READING TEXT.
* start *

THE idea that we might get pleasure out of work may seem far-fetched. Certainly, it does to me at seven o’clock on a Monday morning, or indeed at any time during the working week when things get stressful, tiring, boring or just downright infuriating. But life management expert Hubert Jaoui, who is in Cyprus this week for a seminar entitled Creative Directions for Business, believes it is actually possible. It is all about tapping into your innate creative sources. Luckily, creativity is something we all have.
“I have not met a non-creative person,” Jaoui insists. “Even the most conservative person expends a wealth of efficient imagination on not changing”.
Tunisia-born Jaoui has earned the title ‘business guru’ as a result of the work he has been doing for the last 30 years, but says he hates the title.
“They [gurus] know the truth and pretend to follow the path they have designed. Everyone has to design his own. We help people to reach their own goals.”
Jaoui is a scientist and a philosopher who spends much of his time working with companies and organisations, helping them to become more efficient by getting them to work in creative and pleasurable ways.
Among one of the main tenets of his philosophy is that business and pleasure, contrary to popular belief, can be mixed. He has coined a phrase – ‘recwork’ – which combines the notions of pleasure, or recreation, and work.
“Today the main source of energy is pleasure,” Jaoui tells me at the offices of Performa Consulting Ltd office in Nicosia. Performa are Jaoui’s partners in Cyprus, who, like Jaoui, work with anyone from multi-national companies to individuals to boost creativity and efficiency.

* end *

STORED RECORDS.
* start *

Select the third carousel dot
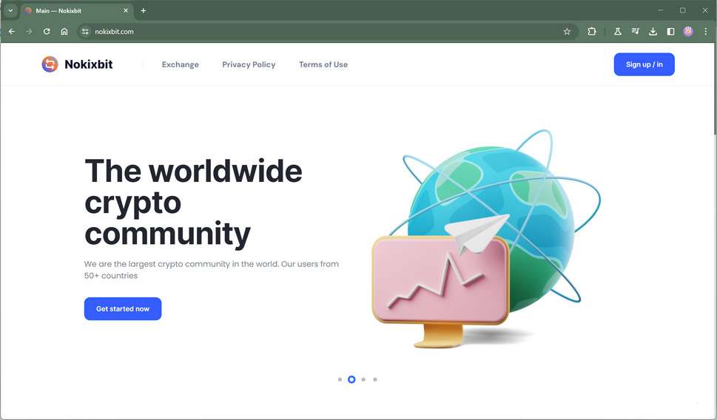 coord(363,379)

* end *
* start *

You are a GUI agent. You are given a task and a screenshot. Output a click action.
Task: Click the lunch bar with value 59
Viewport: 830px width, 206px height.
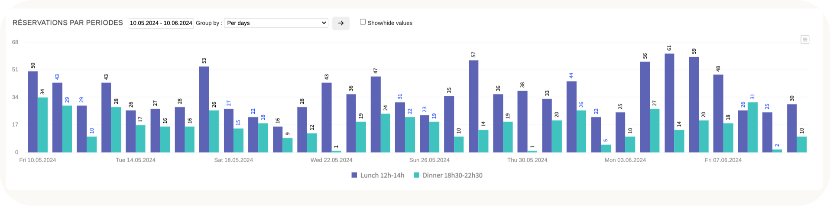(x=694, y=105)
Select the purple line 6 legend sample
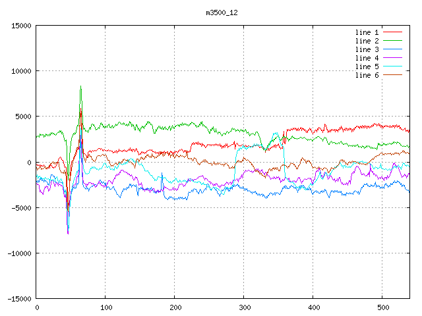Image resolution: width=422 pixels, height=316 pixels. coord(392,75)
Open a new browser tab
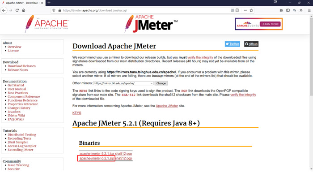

* end *
* start *

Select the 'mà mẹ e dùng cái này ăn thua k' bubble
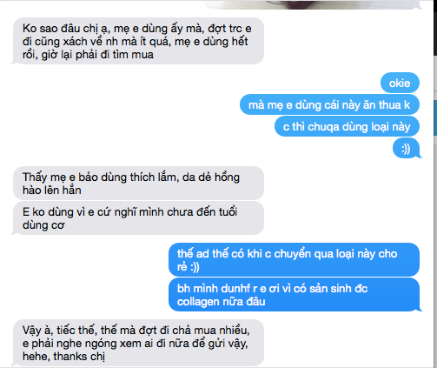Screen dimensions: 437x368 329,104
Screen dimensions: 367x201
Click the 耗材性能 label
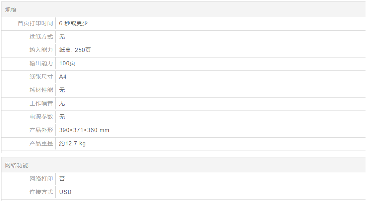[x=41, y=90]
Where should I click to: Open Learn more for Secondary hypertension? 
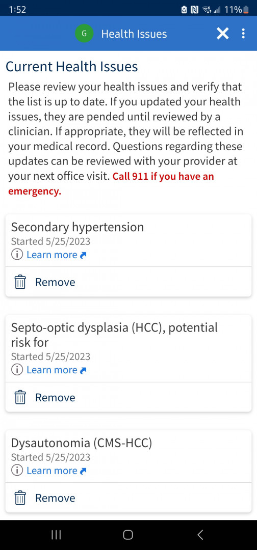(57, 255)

* end *

WORK TO COMPLETE.
1 – Pick out each line of the entries that contains the string "Select", treating uppercase and lowercase as different.
2 – Carry on the article about finding pleasure in work from its last sentence.
The article about finding pleasure in work and the entries are unrelated material.

ANSWERS BY TASK.
1 –
Select the third carousel dot
Select the purple line 6 legend sample
Select the 'mà mẹ e dùng cái này ăn thua k' bubble

2 –
Jaoui shows me his ‘wheel of pleasure’, a drawing of a star-like pattern with 12 points, each point representing what he calls “legitimate ways to have pleasure at work”. Without naming all 12, it is enough to say that if you feel useful, respected and liked in your workplace, your chances of enjoying your work are much greater than if you feel superfluous, held in low esteem and disliked.
But enjoying your job, and thereby gaining energy from it may not be enough: One needs also to be creative and efficient, and to have a goal.
“Your goal is the polar star which illuminates the path.”
To be creative one needs talent, and methods through which to channel that talent, Jaoui says. He expresses the motion diagrammatically through what he calls his ‘model of creative efficiency’.
Talent, Jaoui says, is something that exists in all of us, “even in accountants”.
He informs me that the first research on talent and creativity was not done until the 1950s when psychologists in the US were commissioned, with unlimited state funding, to figure out what creativity was.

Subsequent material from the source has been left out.